During the first five years of life, young children are learning a variety of skills that they will need in order to be successful in elementary school and beyond. Certain foundational skills, including the ability to analyze, problem solve, communicate, and understand meaning are known collectively as critical thinking skills. In this article, we explore what critical thinking skills are, why they are important, and how educators can support children’s foundational critical thinking skills.
What Are Critical Thinking Skills?
Critical thinking skills are the skills that we use to observe the world around us, seek out new information, and organize what we know to make informed decisions.

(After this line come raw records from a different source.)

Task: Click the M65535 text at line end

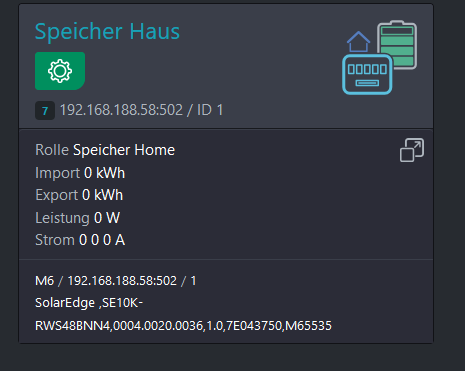Action: [309, 326]
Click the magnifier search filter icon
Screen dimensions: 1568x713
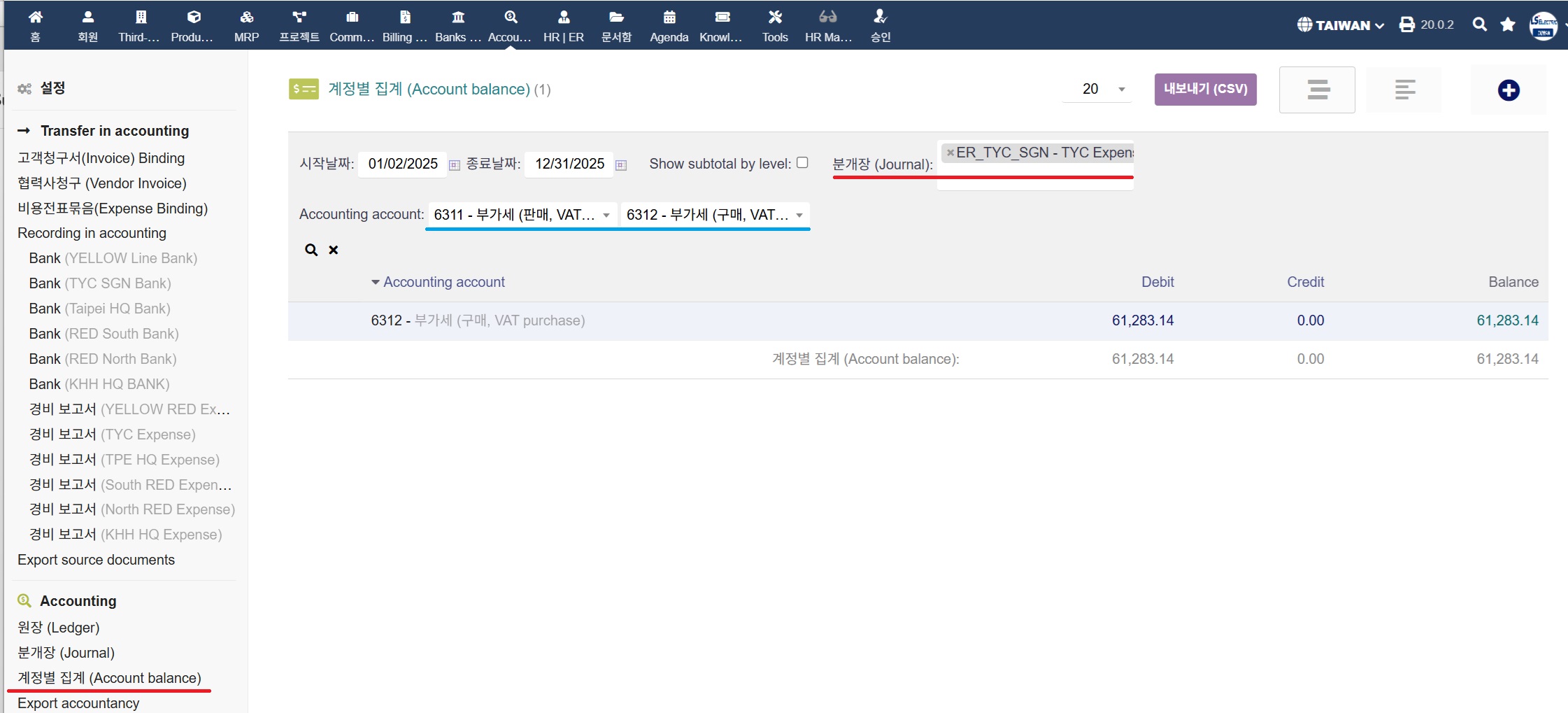pos(311,250)
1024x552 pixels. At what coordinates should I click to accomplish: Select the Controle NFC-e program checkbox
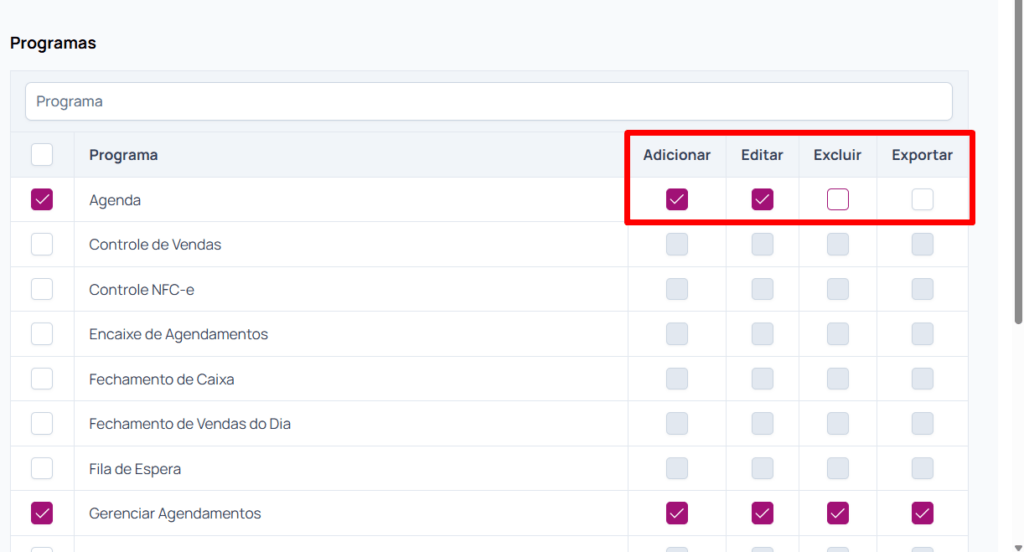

In an article published at Michigan State University, early childhood educator and content developer Kylie Rymanowicz explains that “these incredibly important (critical thinking) skills are used in everything from putting together puzzles to mapping out the best route to work. It’s the process of using focus and self-control to solve problems and set and follow through on goals. It utilizes other important life skills like making connections, perspective taking, and communicating.”
Critical thinking can power new and creative solutions. For example, gathering new information and comparing it to what we already know helps us deepen our understanding of a situation and opens the door to fresh perspectives and innovative approaches.
Why Are These Skills Important for Early Learning?
Young children are eager to observe and make sense of the world around them. Introducing early learners to critical thinking approaches helps them build foundational skills that later equip them to become lifelong learners.
Critical thinking skills support language development. An article from the early language and literacy non-profit Hanen Centre explains that “as children engage in critical thinking, their language skills expand because they’re encouraged to develop and use more complex language” As young children think critically about the world around them, they ask questions and make observations that introduce them to new words, concepts, and ideas. Children are likely to be inspired to share their new understandings with their peers, sparking deeper conversations and supporting the development of communication skills.
Critical thinking skills support foundational mathematical skills. Critical thinking skills help children recognize patterns and think about how shapes work together. Considering math basics in new ways enables children to look at more complex problems and tap into different approaches to problem-solving.
Critical thinking encourages creativity. When children attempt to solve a problem, they use critical thinking skills to evaluate the situation and brainstorm new solutions. This requires the use of creativity to consider a problem in new ways before testing out potential solutions.
How can Educators Support Development of These Skills?
Critical thinking follows a developmental path, meaning that it emerges in children over time as they learn and grow. As early learning professionals, we can support this development by promoting the use of critical thinking skills in our work with young children. Following are a few suggestions for building critical thinking into early learning activities.
Encourage Problem Solving
When children are working on a project or activity, give them opportunities to work through problems on their own before you offer solutions. For example, ask questions like: “What other ways could we do this?” “Do you have different ideas about how we might make this work?” “What do you think would happen if…?”
2. Invite Creativity During Storytime
While reading a story with the children in your care, pause partway through the book and encourage them to think about alternate endings: “What might the main character do?” “How might they solve their problem?” “What are some different ways that the story could end?”
3. Play Mystery-Solving Games
Invite children to play pretend games in which they are detectives trying to solve a mystery. Some fun mysteries to solve could include…
How do flowers grow? Set up an experiment to learn about how plants grow and encourage children to make guesses about how much sun or water the plants will need.
What’s in the box? Set up a box and place an object inside of it. Encourage children to guess what’s in the box by shaking, feeling, and smelling the item before they get to look inside. Each item placed in the box becomes a new mystery to investigate.
What is the picture? Print out photos and cut them into different pieces, so that children can put them together like a puzzle. Ask the children what they think the picture might be before they put the pieces together.